If discipline was easy everyone would be doing it. Somewhere I think Elisabeth Elliot said that the happiest people she knew were athletes and musicians, because of their deep habits of discipline.
But discipline is hard, and I’m neither a musician or an athlete, and so I’ve looked for a shortcut. For the easy way. I’ve wanted something of the flavor of my friend Jim Lucas’ walk with God, for that kind of depth and joy. And I wanted it easy.
I searched in books. Charles Colson’s Loving God promised a deeper and more meaningful walk with God. But there was nothing easy about it. I scoured Gordon MacDonald’s Ordering Your Private World looking for the easy path. The book was deeply meaningful to me, but it had nothing to do with ease.
Later I had the opportunity to attend seminars by ministers highly respected for their contribution to a modern understanding of church leadership. Their insight was profound, their suggestions practical, their impact upon my ministry lasting. But each, in their presentations, let slip that they were students and practitioners of the spiritual disciplines, and what they spoke about them did not sound easy.
I was beginning to discern a pattern.
It took years to learn that godliness and joy and depth of relationship with God are all gifts of the Spirit. They are not things we earn or achieve or accomplish, even through hard work and radical discipline. The spiritual disciplines, whether worship or scripture or prayer or any other, play an important role, however, by putting us in the way of the Spirit’s impact. They take us to the place where the Spirit does his work. The work is His, not ours, but we can chose to be where he works or not. (I’ve commented on the importance of this before.)
I remember hearing John Piper once say, years before he became THE John Piper, that any spiritual insight he had, had come to him as a result of his many hours of writing his thoughts in his journals. I might say for me that if there is any genuine spiritual quality to my life, it is due in large measure to the disciplines, weak as they are, that God has built into my practice.
And yet, the benefits are not due to the disciplines, but to the work of his Spirit who works in and around and through the practice of the disciplines.

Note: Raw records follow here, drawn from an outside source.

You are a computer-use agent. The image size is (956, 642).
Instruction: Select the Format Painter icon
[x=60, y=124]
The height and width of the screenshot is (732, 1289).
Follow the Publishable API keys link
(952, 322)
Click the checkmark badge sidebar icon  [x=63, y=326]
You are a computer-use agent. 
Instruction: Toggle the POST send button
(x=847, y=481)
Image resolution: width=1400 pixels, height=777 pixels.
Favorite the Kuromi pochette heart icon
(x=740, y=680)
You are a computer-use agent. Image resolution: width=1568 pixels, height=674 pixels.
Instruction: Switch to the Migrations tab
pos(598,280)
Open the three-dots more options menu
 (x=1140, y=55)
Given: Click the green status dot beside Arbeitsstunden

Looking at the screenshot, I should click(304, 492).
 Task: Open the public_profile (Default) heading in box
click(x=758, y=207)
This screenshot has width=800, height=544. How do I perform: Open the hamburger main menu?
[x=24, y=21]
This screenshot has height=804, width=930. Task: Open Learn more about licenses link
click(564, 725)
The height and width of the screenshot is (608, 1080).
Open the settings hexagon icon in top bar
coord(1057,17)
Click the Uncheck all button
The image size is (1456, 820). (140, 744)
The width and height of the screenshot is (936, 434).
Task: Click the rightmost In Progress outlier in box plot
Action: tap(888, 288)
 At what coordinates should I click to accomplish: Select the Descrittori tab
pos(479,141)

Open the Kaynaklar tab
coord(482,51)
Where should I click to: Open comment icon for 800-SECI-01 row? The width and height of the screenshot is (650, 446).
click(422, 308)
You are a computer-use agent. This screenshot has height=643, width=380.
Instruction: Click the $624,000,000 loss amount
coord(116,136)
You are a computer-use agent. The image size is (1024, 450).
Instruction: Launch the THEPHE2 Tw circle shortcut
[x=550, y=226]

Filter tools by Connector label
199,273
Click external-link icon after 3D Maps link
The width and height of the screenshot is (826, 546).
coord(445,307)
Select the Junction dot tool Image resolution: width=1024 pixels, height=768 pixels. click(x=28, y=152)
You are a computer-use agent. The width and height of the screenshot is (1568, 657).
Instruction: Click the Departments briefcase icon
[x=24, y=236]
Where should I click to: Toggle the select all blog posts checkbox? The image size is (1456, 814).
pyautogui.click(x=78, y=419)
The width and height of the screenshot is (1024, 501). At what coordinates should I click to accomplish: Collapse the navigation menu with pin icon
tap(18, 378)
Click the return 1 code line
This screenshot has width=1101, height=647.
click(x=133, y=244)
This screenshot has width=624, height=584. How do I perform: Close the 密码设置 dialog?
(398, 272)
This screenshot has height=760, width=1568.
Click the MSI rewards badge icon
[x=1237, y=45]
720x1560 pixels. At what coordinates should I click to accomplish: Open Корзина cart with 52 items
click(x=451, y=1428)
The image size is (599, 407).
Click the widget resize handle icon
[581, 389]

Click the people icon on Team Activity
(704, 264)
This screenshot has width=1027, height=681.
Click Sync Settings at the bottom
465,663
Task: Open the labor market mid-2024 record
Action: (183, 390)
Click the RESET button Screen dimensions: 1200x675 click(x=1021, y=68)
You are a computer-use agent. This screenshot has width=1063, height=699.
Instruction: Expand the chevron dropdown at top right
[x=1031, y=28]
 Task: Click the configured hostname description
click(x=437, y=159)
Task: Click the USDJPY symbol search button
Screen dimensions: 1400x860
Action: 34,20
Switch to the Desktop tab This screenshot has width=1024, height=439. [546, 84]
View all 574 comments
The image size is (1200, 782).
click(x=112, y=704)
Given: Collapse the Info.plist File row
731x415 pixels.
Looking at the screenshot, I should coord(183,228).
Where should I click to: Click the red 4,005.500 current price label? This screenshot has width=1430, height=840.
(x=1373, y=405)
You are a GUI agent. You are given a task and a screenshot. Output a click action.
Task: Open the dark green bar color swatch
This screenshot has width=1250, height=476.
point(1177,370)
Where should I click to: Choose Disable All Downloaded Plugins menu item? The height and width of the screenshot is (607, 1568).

I’ll never say that the Christian life is easy. Far from it. But there is fruit that makes discipline, in its time, worthwhile. Even for Ollie McLellan.
Jason Strong
That discipline thing, unfortunately, does not apply to ALL musicians…present company included. 🙂
Great post! Thank you.
Randy Greenwald
My guess is that you have more discipline flowing in your veins than you are willing to confess….
jenion
When I first met you, I loved your voice. I don’t mean your speaking voice, or your singing voice – though I thoroughly enjoyed them. But your Voice voice, that funny, punny, self-deprecating but always, somehow, wise voice that came out in late night conversations or the occasional letter you wrote from college or leading prayer at ICY and backyard campfires. It is truly lovely to meet that voice again, here in your blog. I’ve finished binge-reading this season of postings…I can hardly wait for the next!
Randy Greenwald
Clearly, an acquired taste, acquired by a few very special people over a long period of time. Thanks.
And binge reading? Wow! It’s going to take me a while to process that concept.